En Rosario la adhesión de Apridis y de transportistas locales anticipa un alto impacto en el traslado de personas con discapacidad hacia centros de rehabilitación, escuelas y lugares de trabajo. Voces del sector advierten que hay transportistas que “todos los días dejan de llevar a los chicos porque no tienen para cargar combustible ni para comer”; también se reportan sueldos adeudados desde enero, según la presidenta de Apridis, Mariel Chapero. El efecto inmediato es la restricción del derecho a la educación y a la inclusión laboral de personas con discapacidad: sin transporte y sin prestaciones, muchas familias pierden opciones concretas de acompañamiento. Desde la perspectiva territorial, esto agrava desigualdades preexistentes en barrios con menor oferta pública, donde la presencia estatal ya era percibida como insuficiente.

¿Qué puede y debe hacer el Estado frente a esta crisis?
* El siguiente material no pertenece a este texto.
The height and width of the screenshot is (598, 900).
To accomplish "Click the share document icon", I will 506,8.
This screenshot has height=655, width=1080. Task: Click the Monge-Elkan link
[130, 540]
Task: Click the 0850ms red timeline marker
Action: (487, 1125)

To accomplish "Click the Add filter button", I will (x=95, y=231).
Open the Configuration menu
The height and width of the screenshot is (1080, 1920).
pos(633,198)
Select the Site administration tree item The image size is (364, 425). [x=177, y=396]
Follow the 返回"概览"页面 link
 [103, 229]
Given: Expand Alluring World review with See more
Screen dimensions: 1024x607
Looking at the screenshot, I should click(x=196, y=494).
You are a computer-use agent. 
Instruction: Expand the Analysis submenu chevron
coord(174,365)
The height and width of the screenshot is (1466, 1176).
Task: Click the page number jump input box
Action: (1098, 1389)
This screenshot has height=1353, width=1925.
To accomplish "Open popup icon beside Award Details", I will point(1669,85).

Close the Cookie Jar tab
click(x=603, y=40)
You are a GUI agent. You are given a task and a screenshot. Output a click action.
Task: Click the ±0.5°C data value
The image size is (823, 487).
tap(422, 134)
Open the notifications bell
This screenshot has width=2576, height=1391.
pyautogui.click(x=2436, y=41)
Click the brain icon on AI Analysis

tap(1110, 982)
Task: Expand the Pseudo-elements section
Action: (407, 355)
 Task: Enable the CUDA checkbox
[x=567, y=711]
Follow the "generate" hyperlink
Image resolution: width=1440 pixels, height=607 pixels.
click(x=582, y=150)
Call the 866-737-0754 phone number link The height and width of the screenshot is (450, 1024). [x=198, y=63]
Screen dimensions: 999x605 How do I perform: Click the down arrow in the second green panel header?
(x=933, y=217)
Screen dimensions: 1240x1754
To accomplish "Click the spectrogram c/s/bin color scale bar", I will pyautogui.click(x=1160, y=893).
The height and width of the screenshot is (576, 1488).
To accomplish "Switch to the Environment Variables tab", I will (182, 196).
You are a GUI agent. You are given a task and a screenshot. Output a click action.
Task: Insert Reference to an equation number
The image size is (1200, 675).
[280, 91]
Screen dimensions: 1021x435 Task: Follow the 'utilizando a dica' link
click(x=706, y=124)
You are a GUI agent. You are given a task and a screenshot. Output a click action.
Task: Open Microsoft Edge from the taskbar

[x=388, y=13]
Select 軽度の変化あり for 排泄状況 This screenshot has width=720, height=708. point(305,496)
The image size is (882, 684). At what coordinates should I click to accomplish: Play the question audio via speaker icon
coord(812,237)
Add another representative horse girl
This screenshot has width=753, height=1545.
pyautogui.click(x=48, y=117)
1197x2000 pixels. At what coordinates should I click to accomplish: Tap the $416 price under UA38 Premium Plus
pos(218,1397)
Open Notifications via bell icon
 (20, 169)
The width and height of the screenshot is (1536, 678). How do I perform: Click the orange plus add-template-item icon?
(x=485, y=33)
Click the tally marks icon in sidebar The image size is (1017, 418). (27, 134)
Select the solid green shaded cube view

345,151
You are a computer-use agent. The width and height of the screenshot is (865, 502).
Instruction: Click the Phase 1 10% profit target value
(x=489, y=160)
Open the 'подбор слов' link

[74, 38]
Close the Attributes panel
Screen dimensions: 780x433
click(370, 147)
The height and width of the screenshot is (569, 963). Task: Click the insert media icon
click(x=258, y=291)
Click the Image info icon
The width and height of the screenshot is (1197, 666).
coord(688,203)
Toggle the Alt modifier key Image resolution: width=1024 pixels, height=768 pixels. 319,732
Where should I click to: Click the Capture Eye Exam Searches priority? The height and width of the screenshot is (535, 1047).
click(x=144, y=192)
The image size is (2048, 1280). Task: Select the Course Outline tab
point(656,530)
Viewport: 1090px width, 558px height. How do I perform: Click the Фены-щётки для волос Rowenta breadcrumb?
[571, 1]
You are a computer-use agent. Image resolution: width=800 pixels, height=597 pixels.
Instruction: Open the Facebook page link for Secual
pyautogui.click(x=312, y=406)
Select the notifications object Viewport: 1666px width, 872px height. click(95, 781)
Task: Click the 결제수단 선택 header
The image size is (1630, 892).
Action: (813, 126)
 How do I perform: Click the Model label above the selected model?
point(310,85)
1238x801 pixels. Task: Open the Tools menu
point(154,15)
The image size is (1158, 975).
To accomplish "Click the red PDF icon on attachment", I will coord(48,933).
La respuesta estatal tiene dos componentes mínimos y urgentes: pagos concretos y recomposición de aranceles. Los prestadores reclaman cumplimiento efectivo de la Ley de Emergencia en Discapacidad que se aprobó por voluntad parlamentaria y, según ellos, no se está implementando. En lo operativo, una solución temporal incluye el reconocimiento inmediato de al menos los cinco meses adeudados (según Apridis) y la apertura de una mesa técnica para actualizar aranceles frente a la pérdida de valor real del pago, denunciada en un 40%. A mediano plazo, corresponde diseñar mecanismos que eviten la dependencia de periodos discrecionales de pago —por ejemplo, depósitos automáticos complementarios o adelantos trimestrales— y políticas que garanticen el combustible para transporte de pacientes. Observamos que sin medidas concretas, los cierres de instituciones y la pérdida de empleos serán consecuencias previsibles. Exigimos presencia estatal integral: no alcanza con comunicados; hacen falta decisiones y recursos que sostengan vidas y derechos.